Migrating red knots chow down on horseshoe crab eggs.


By Jon Hurdle NJ Spotlight

Conservationists’ ongoing battle to protect New Jersey’s shorebirds and specifically the imperiled red knot has taken a new turn, this time over limits on the harvesting of horseshoe crabs that are a vital food source to the birds.

Conservationists have formally challenged a plan by fisheries regulators to change their method of counting horseshoe crabs in the Delaware Bay and determine new limits on harvesting. The plan by the Atlantic States Marine Fisheries Commission would add two new crab counts to an existing survey and lift a ban on harvesting female crabs until their numbers reach a certain level.
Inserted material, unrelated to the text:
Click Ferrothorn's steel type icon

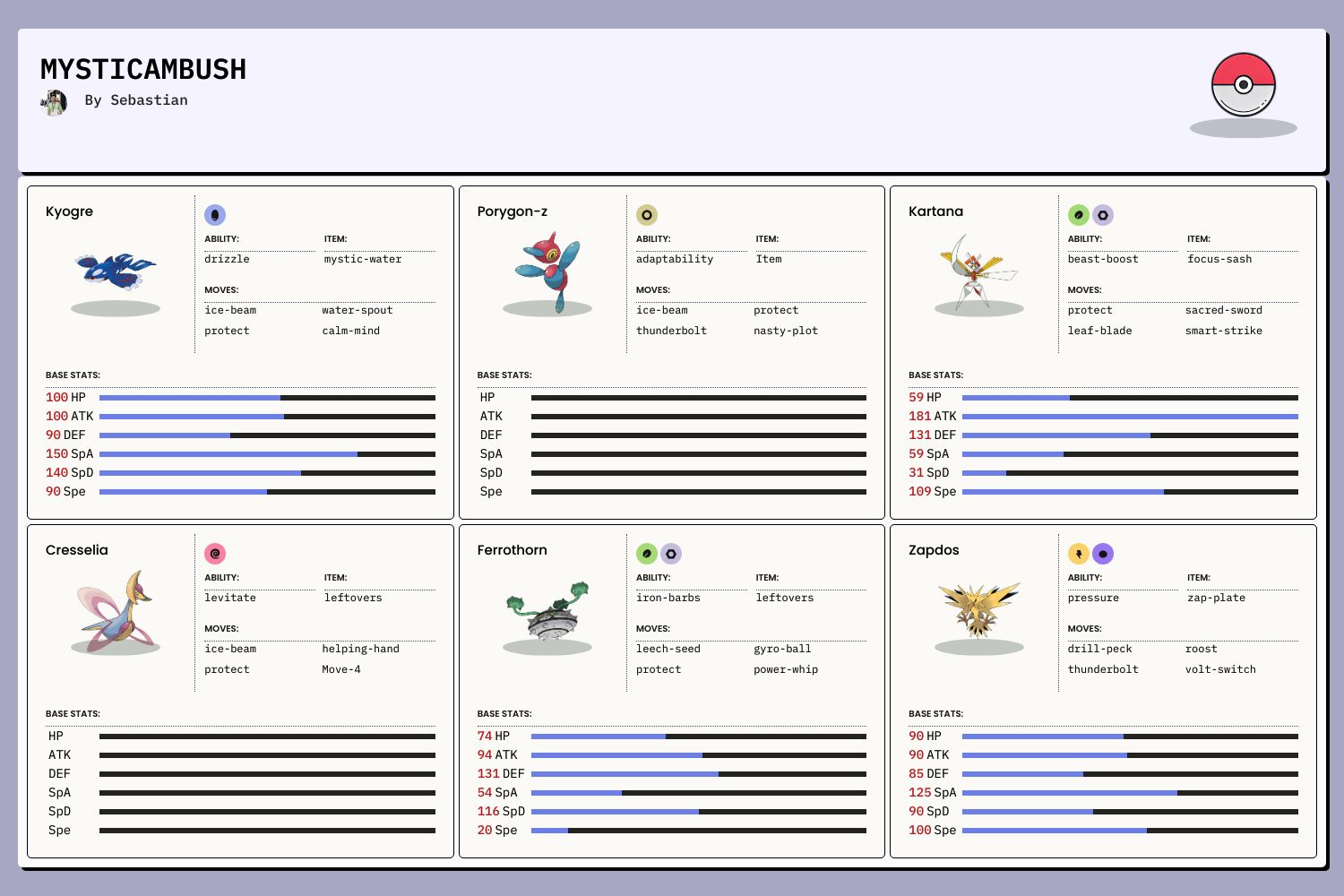(x=671, y=554)
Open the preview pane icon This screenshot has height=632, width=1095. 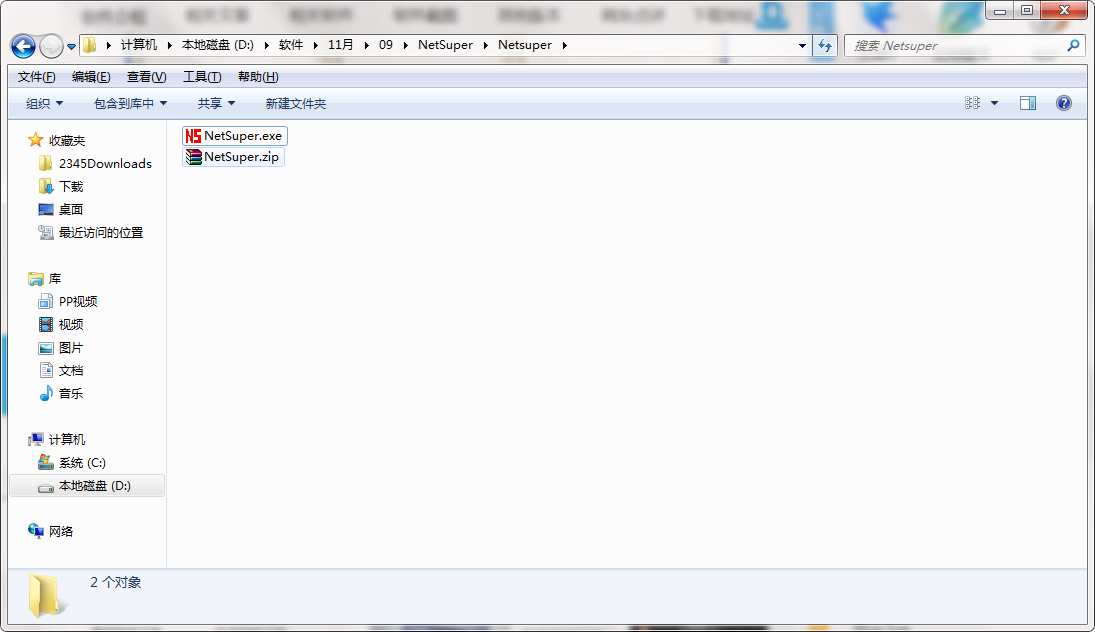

The crabs provide the eggs that the red knot and other migratory birds depend on for their food. They are also taken in unknown numbers for their blood, which is used by the biomedical industry for detecting toxins in medical products.

Conservationists argue that the regulators’ plan will overestimate the crab population, allowing for more harvesting and resulting in fewer crabs. The harvest of female crabs, in particular, has been banned for almost a decade in an effort to rebuild the population after it was decimated by overharvesting in the 1990s.

“Now is not the time for ASMFC to revise its horseshoe crab management framework in a manner that would allow even greater harvest, including the resumption of the harvest of the critical female component of the population,” said Earthjustice, an environmental law nonprofit, in a letter to the commission on Wednesday.